「孤独死」という言葉に、明確な法的定義はありません。不動産業界では一般的に、「居宅内で誰にも看取られず死亡し、死後しばらく経ってから発見された一人暮らしの状態」を指します。賃貸物件であれば、オーナーが原状回復費用を遺族に請求するケースが目立ちますが、これが「持ち家」だった場合、事態は特有に深刻なものとなります。
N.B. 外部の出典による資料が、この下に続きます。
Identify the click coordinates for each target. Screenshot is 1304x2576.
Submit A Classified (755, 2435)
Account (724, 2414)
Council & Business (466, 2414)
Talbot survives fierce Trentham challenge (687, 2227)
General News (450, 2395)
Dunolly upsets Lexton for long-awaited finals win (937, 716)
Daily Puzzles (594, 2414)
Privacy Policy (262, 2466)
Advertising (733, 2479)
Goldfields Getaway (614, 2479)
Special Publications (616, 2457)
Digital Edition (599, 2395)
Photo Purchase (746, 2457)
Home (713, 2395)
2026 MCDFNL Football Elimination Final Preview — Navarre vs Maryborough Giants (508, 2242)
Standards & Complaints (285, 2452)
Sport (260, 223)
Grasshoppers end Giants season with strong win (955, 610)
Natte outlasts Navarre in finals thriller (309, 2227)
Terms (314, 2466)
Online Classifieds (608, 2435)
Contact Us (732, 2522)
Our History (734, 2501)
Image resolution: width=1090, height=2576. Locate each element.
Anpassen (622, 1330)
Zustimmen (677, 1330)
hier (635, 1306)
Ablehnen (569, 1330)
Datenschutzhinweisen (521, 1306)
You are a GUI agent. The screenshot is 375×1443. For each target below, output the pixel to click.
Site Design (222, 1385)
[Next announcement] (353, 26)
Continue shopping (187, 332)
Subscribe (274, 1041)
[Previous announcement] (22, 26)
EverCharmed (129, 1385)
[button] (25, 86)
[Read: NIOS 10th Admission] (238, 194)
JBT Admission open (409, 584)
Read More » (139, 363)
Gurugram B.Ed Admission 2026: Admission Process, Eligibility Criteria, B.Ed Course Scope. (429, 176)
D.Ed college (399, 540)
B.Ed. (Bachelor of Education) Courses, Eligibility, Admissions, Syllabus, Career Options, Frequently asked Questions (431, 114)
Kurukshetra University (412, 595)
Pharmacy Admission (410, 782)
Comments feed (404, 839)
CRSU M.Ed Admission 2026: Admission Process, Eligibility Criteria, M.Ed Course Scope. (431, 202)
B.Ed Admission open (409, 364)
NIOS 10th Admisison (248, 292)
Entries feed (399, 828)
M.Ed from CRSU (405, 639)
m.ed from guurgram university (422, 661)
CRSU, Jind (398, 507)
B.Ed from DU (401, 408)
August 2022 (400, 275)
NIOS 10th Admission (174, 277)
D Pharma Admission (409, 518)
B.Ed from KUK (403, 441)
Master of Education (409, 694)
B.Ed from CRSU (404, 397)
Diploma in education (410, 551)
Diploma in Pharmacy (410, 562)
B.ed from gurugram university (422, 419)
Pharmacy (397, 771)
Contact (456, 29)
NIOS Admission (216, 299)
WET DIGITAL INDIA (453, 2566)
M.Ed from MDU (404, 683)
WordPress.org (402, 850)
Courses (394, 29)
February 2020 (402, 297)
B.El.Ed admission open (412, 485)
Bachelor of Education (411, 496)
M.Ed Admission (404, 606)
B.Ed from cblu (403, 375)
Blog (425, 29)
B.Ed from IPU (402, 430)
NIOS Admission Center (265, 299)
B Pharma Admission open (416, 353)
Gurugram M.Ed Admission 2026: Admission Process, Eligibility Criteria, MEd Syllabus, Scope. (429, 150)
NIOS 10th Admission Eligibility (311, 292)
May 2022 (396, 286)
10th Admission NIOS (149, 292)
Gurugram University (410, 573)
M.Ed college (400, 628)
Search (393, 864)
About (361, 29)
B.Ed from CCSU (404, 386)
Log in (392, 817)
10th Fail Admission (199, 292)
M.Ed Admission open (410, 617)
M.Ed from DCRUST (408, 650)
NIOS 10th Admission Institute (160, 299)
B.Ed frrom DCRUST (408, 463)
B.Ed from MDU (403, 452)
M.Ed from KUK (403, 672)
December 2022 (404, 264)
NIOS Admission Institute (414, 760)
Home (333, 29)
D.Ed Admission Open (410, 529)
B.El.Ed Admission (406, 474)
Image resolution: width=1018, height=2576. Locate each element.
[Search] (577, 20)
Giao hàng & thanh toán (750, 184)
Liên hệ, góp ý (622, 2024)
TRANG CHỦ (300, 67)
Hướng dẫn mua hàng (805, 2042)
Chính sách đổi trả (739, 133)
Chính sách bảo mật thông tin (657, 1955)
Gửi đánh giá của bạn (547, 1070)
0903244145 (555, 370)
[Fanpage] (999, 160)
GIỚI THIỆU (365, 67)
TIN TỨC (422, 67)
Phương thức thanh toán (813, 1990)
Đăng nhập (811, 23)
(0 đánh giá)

古い実家で一人亡くなった叔父と、その「負の遺産」に直面した甥の事例を通して、孤独死物件がたどる厳しい現実を紐解きます。
年金月9万円、「孤独死」から3ヵ月後に発見された81歳生涯独身の叔父…トイレに貼られた「カレンダー」の裏側に、甥っ子が全身を震わせ衝撃を受けたワケ (※写真はイメージです/PIXTA)

警察からの電話…3ヵ月間放置された叔父の最期

都内で会社員として働くシンイチさん(56歳)のもとに、一本の電話が入ったのは夏の終わりのことでした。発信元は、故郷の近畿地方にある警察署。4年前に他界した父の弟である叔父・ブンタさん(81歳)が、自宅で亡くなっているのがみつかったという知らせでした。

 

ブンタさんは生涯独身で、地元の企業に勤めていた30代のころ、立派な一軒家を建てました。しかし40代目前で難病を患い退職。ローン残債はブンタさんの父(シンイチさんにとっての祖父)が代理で返済し、以来、月9万円ほどの年金で細々と一人暮らしを続けていたといいます。

 

シンイチさんが警察署へ駆けつけると、遺体の引き渡しと同時に凄惨な状況が伝えられました。死後約3ヵ月。猛暑のなか、遺体は腐敗が進み、現場検証では「寝たきりに近い状態で、静かに息を引き取ったのではないか」との推測でした。あまりの損傷に、顔をみることは叶わず、そのまま直葬となりました。

ゴミ屋敷と化した家

火葬を終えたシンイチさんは、十数年ぶりに叔父の自宅の鍵を開けました。しかし、玄関の扉を開けた瞬間に立ち込めた鼻を突く悪臭と、足の踏み場もないほどのゴミの山に言葉を失います。叔父の家は粗大ゴミと生ゴミが混ざり合うゴミ屋敷に変貌していました。遺体があった寝室の布団には、黒ずんだ大きなシミが広がり、壁には死臭が染み付いています。

 

「早く業者に任せよう」吐き気を堪えながら玄関に向かいました。途中、トイレが目に入り、なんとなく覗いてみました。そこで、壁に貼られた1枚のカレンダーの裏紙をみつけます。裏紙には、叔父が自分自身の「終い」を記録した、業務日誌のようなメモがありました。

 

「〇月〇日:電気代振込済。パン半分。〇月〇日:歩行困難、右足。〇月〇日:本日も電話なし。母さん(シンイチの祖母)の命日、線香なし。窓からみえる桜、もう散ったか。静かだ。誰にも迷惑をかけずに、消えたい」

 

淡々と記された、誰にみせるためでもない孤独な独白。最後の数行は、筆跡が大きく乱れ、「水、水」とだけ力なく書かれていました。

 

シンイチさんは、自分が無関心でいた数年間の裏側で、この静かな絶約が確実に行われていたという事実に、いいようのない重苦しさを感じて全身が震えました。